I was expecting a raw, bitter, overwhelmingly hoppy beer with a back end composed of harsh alcohol heat, but Mojo Risin’ is much more subtle than that. It’s buttery smooth without being cloying, and the intense bitterness is complemented by a malt smoothness that rounds off and effectively subdues the taste of the alcohol. This is a dangerous beer; it would be easy to absent-mindedly consume several pints while forgetting that it’s 10.5% ABV.

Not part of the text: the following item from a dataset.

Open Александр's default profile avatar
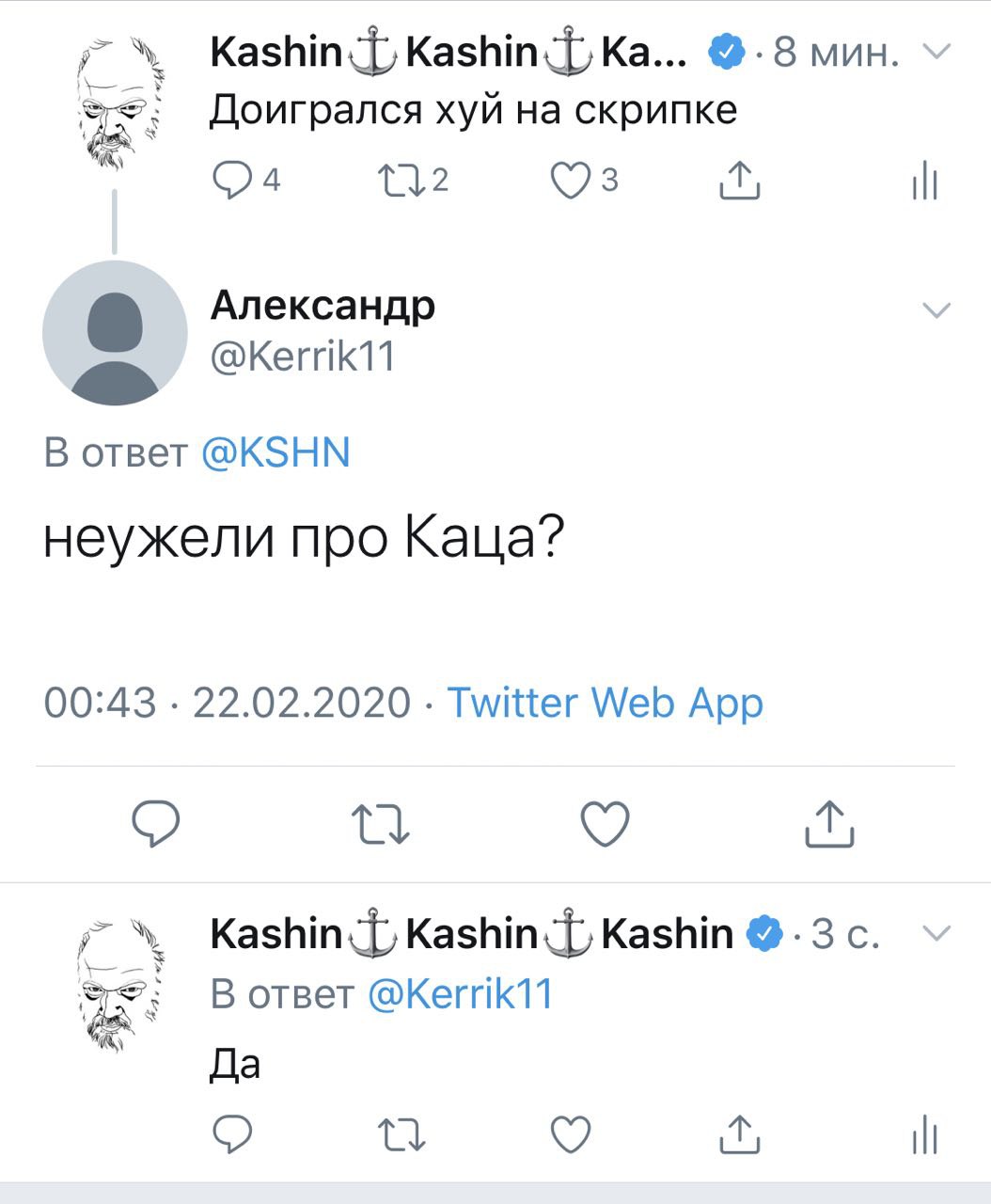The width and height of the screenshot is (991, 1204). (115, 333)
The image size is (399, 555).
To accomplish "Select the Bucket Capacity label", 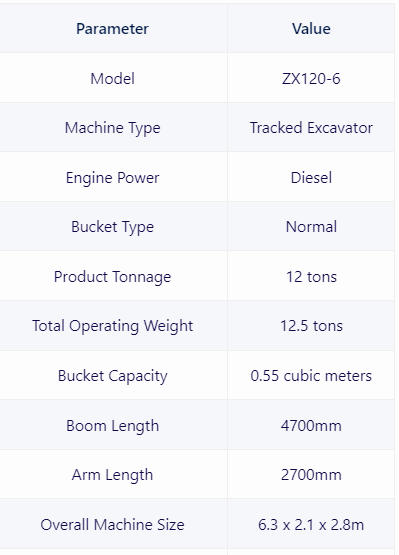I will pyautogui.click(x=112, y=376).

I’ve had this experience with a couple “extreme” beers lately. Could it be that the brewers who make them are growing a bit self-conscious about their single-minded pursuit of strength and bitterness above all else? If extreme beer turns into good beer, the American brewing community will realy have made its mark in the world of beer.

-Mark

Mark and Bruce review an extreme beer.

Posted on Saturday 22 September 2007

Recently, we’ve taken some flak for turning up our noses at ‘extreme’ beers. Just to set the record straight, ‘extreme’ beers are every bit as valid as good beers that are skillfully brewed to style. To level the playing field, we shall now review an ‘extreme’ beer: Weyerbacher Imperial Pumpkin Ale.

The beer pours a deep amber, almost ruby color, with a semi-persistent head that leaves some lacing on the inside of the glass. The bouquet is a veritable spice rack of fall dessert essences: cinnamon, clove, nutmeg, cardamom, you name it.

I must admit to being stunned by the flavor; this might be the best pumpkin ale I’ve ever had. Far from overpowering, the pumpkin comes through in the nose and melds nicely with the spices. Unlike many pumpkin ales, hops are still noticeable in the finish, contrasting beautifully with the beer’s slight sweetness.

At 9% it isn’t the most extreme beer in the world, but it’s going down a lot better than the Avery Mephistopheles and “The Kaiser” Imperial Oktoberfest we choked down earlier. I’m surprised at the quality of this pumpkin ale. Weyerbacher took a novelty style and actually turned it into a quality big beer.

If that’s extreme, we don’t want to be mild.